AI promises to enhance human abilities in the realm of editing, as well. 20th Century Fox recently made a splash when they hired IBM’s Watson to select the most appropriately dramatic scenes for a human editor to include in a trailer for the 2016 movie Morgan. Meanwhile, in a recent paper, Stanford and Adobe researchers revealed artificial intelligence with the power to organize footage and automatically edit it according to certain style paradigms indicated by the human editor.
While both experiments have caused a splash, there’s no need to panic. Watson didn’t displace the human editor: It freed the human editor of the tedious task of sorting through hours of footage to find the most dramatic moments. And while the Adobe software simplified the thankless task of cataloguing hours of footage, video editors were unimpressed by the creative quality of the edits resulting from the software.
Even Jordan, the editor who sounded the alarm bell on the disruption to the editing industry caused by AI, writes that AI’s ability to do high-level, emotionally and narratively-complex editing will take some time to develop. In the meantime, Jordan writes, editors have an opportunity to learn new skills and adapt.
And when you get down to it, from the perspective of audience perspective and creator profit, AI just makes sense. Already, we’re seeing how artificial intelligence can make more interactive viewing experiences while helping creators personalize content. My own company’s Media Xperience Studio service, for example, allows content creators to use data on audience reactions to individual clips to decide on the final cut for a film or TV show, allowing more engaging experiences for viewers and more effective placements for advertisers.
On top of that, AI revolutionizes the content programming game. For 80+ years since the birth of television, programming has been less of a science and more of a guessing game, relying on focus groups to determine what content to put on the air and when. It’s been proven time and time again that focus groups don’t work very well, telling NBC, for instance, that Seinfeld would be a flash in the pan. But we’ve yet to come up with anything different.

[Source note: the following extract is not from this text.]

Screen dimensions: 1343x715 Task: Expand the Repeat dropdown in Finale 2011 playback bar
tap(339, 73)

With AI we can eliminate the guesswork and solve the scale issue as well. Why scale? Because programming a content lineup in the future is not a one-to-many problem. With dynamic scheduling APIs, a content channel can look different for each and every user, creating a multiplicity of personalized channels instead of one monolithic stream. AI will help us to deliver those unique experiences to viewers, all while building brand loyalty and increasing viewing time to drive more revenue.

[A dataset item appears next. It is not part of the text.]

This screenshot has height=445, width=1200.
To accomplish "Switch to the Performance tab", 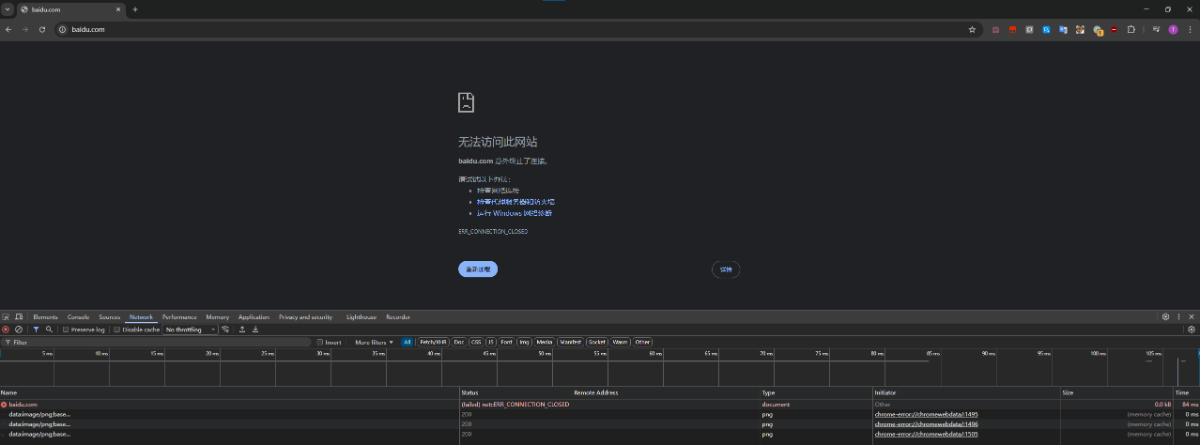I will (x=180, y=317).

Artificial intelligence offers the potential to take much of the perspiration out of making TV and film, leaving creators more time to make more compelling shows, more exciting videos, and “stickier” advertising content. And if the creative machine-human collaborations of Alexis Kirke or the odd enchantment of Sunspring are anything to judge by, AI promises to open up a world of creative possibility.
To take advantage of these possibilities, creative professionals need to get out in front of them. By learning to love the machine, content creators can make sure that the story of AI in film and television is a sci-fi plot that ends with happy human-robot coexistence.